Records from a collection
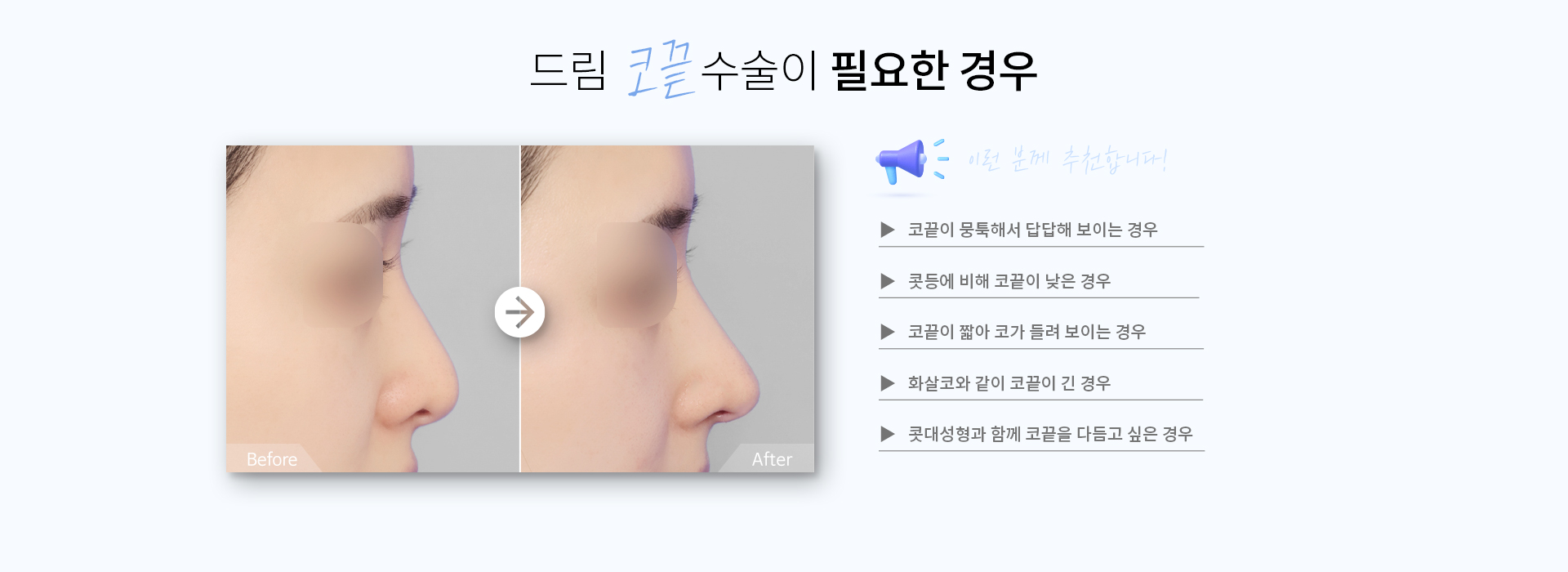Click triangle bullet beside 코끝이 뭉툭해서 답답해 보이는 경우

(x=888, y=230)
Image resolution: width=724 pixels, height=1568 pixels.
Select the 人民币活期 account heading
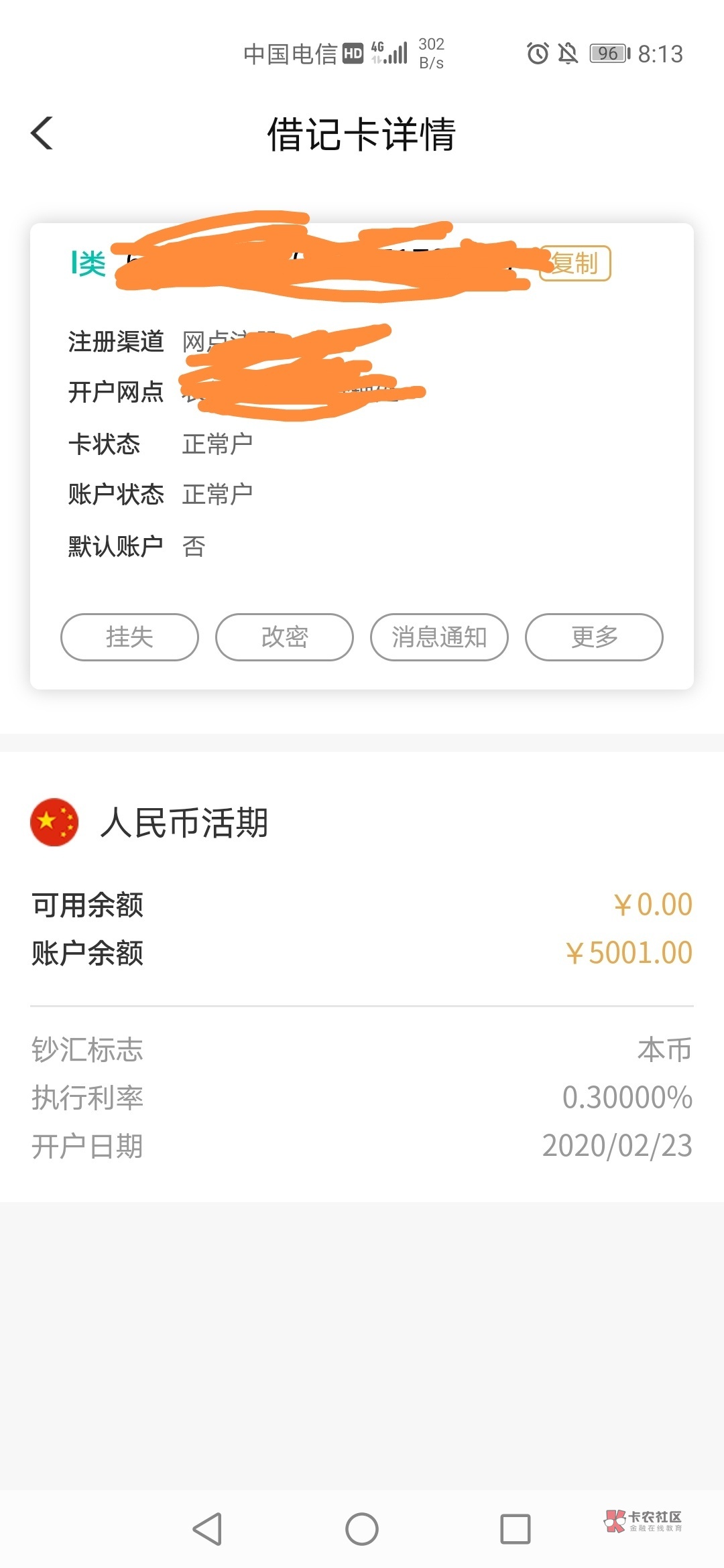[x=184, y=822]
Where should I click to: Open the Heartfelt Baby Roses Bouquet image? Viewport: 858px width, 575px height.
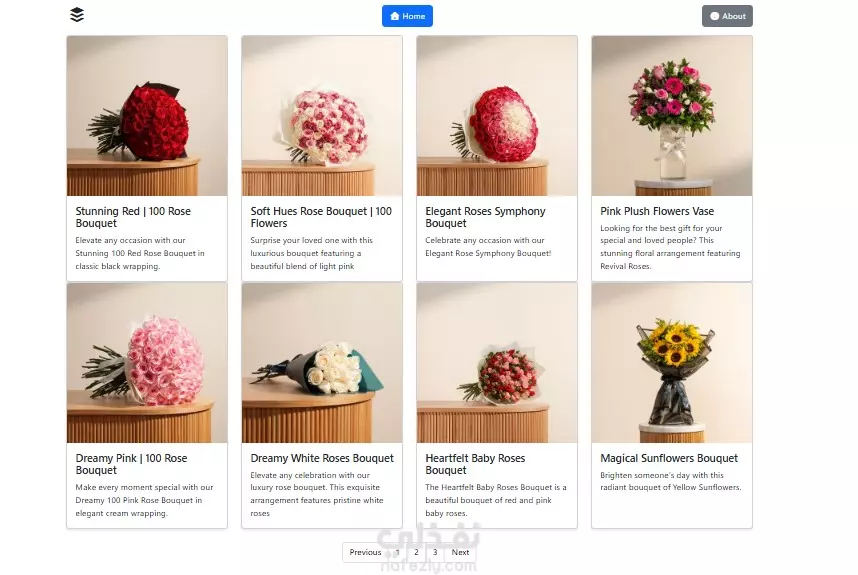point(497,363)
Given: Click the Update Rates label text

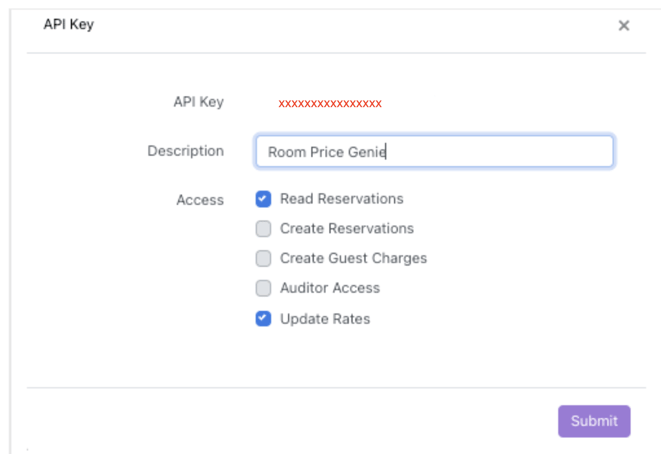Looking at the screenshot, I should coord(324,319).
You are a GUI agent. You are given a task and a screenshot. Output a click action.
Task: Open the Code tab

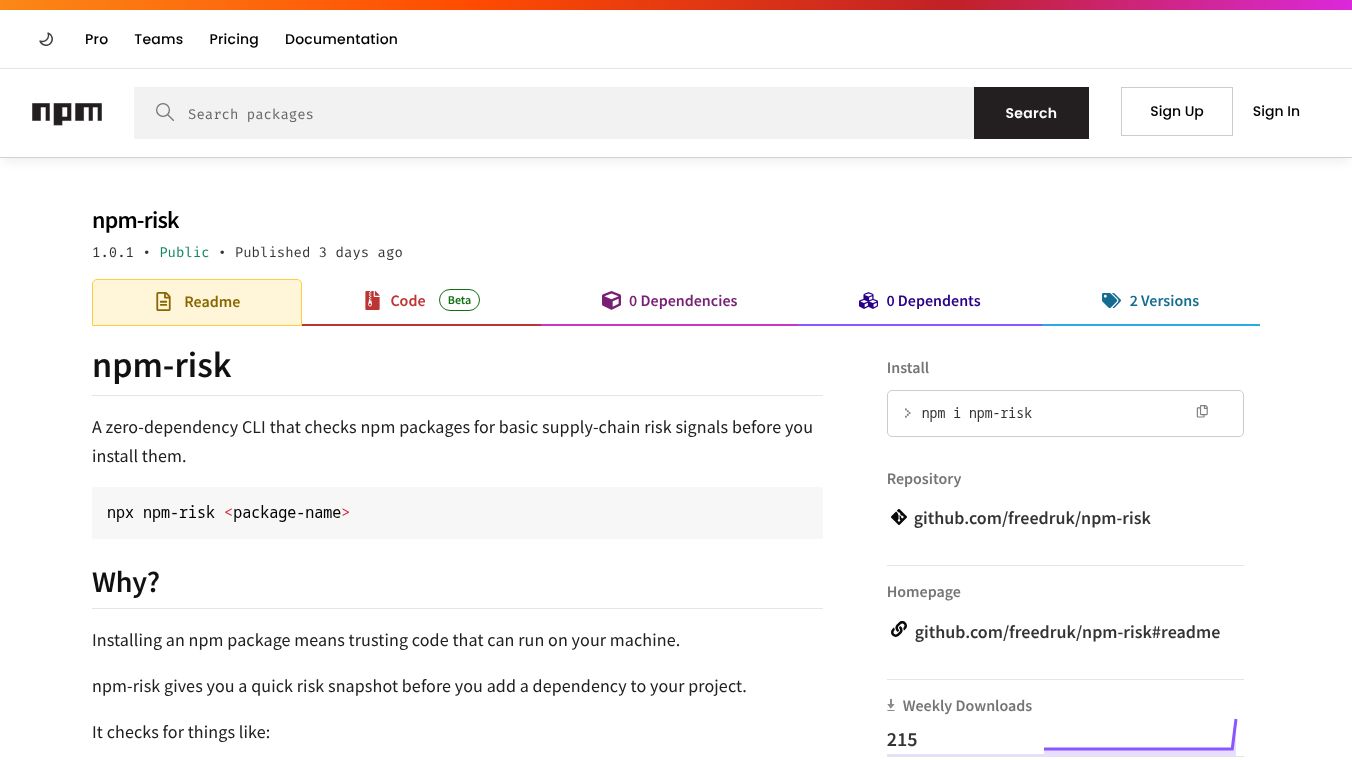point(421,301)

**TASK INSTRUCTIONS:** Repeat verbatim the range of lines that opens at the line containing "You are a GUI" and closes at the last line of the entries, excluding all pictures.

**WRITTEN SOLUTION:**
You are a GUI agent. You are given a task and a screenshot. Output a click action.
Task: Open the Code tab

point(421,301)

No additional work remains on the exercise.